▶ [ASSIGNMENT]: Reproduce each line from the records that holds "Switch".

[Dataset entries]
· · ·

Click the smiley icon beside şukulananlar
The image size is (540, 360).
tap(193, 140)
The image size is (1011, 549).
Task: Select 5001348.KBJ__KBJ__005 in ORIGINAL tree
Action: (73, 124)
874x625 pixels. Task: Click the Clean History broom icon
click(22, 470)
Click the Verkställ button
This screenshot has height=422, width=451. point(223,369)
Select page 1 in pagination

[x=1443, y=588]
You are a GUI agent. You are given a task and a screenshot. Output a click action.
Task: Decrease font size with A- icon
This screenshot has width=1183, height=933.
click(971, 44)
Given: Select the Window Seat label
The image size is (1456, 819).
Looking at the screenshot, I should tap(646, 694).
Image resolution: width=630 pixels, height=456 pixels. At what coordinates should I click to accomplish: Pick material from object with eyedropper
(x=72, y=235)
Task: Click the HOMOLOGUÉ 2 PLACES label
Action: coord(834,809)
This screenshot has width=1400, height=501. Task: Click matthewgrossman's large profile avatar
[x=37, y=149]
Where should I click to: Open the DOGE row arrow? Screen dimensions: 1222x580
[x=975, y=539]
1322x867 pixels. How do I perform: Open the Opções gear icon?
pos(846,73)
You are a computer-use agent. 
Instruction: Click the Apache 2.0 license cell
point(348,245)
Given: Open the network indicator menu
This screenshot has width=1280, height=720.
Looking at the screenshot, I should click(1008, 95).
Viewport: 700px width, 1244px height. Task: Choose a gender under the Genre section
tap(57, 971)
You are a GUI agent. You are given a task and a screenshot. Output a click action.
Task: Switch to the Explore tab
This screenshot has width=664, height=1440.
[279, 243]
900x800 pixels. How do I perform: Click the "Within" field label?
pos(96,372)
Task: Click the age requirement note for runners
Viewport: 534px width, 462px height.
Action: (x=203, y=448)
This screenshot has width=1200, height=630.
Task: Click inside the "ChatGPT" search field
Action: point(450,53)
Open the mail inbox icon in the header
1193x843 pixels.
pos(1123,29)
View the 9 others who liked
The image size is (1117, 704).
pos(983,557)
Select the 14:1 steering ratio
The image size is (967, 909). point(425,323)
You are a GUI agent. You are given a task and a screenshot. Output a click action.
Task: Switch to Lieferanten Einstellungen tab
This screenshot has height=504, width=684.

· · ·

▶ [REPLY]:
Task: Switch to the Explore tab
Task: Switch to Lieferanten Einstellungen tab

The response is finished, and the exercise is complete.